Going line by line through the data below, how many lines contain the word "This"? Give only the number.

▶ _WORKING DATA_:

------

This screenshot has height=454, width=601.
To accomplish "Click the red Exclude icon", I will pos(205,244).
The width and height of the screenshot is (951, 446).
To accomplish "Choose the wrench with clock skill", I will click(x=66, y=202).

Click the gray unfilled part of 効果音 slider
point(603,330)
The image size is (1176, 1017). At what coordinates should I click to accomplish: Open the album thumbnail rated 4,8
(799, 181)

------

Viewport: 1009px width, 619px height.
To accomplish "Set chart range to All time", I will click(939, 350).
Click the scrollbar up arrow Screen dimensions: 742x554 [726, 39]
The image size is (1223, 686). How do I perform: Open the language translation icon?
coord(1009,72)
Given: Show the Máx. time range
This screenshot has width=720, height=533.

------

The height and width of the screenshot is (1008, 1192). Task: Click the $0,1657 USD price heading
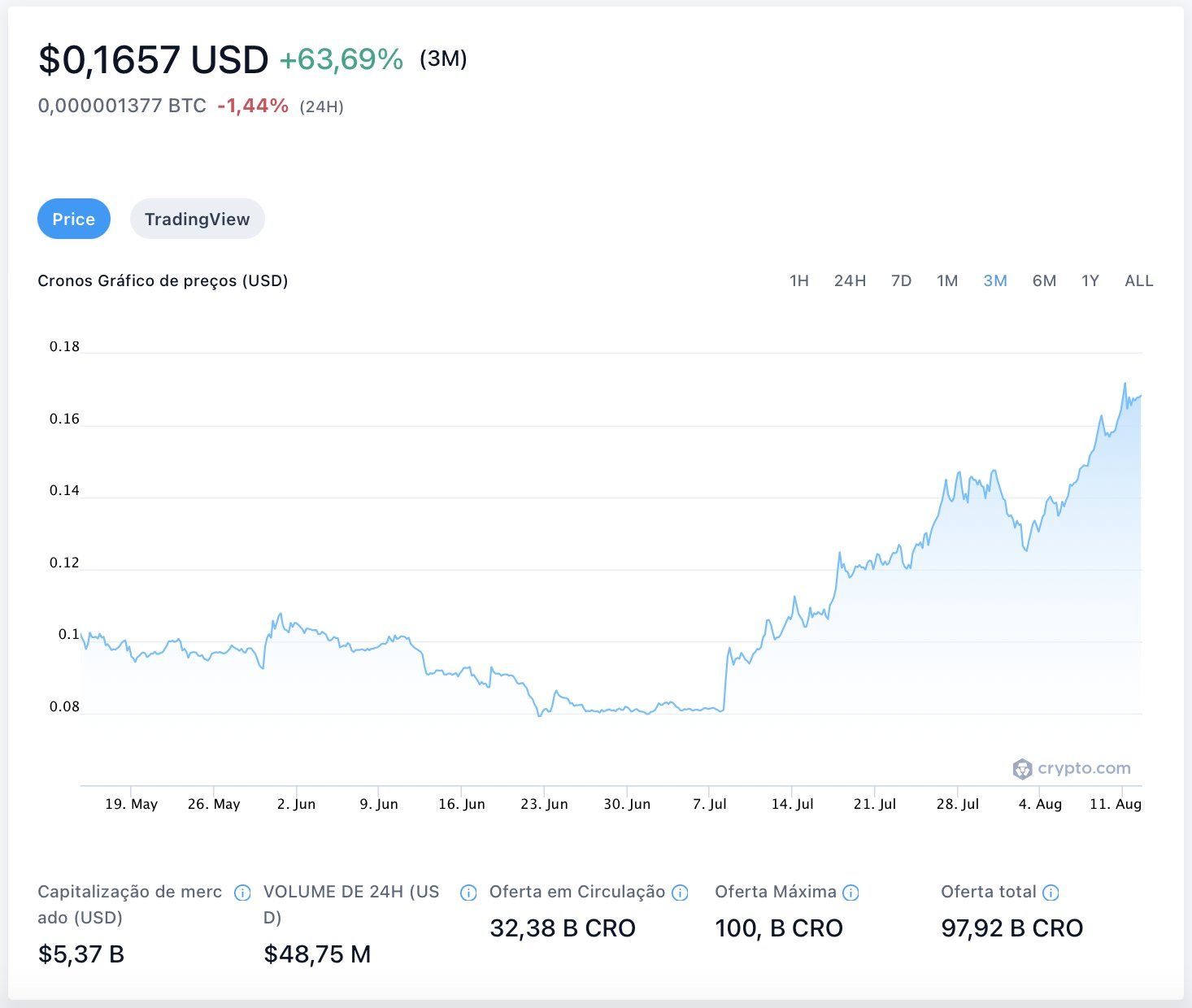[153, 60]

------

▶ _RESULT BELOW_: 2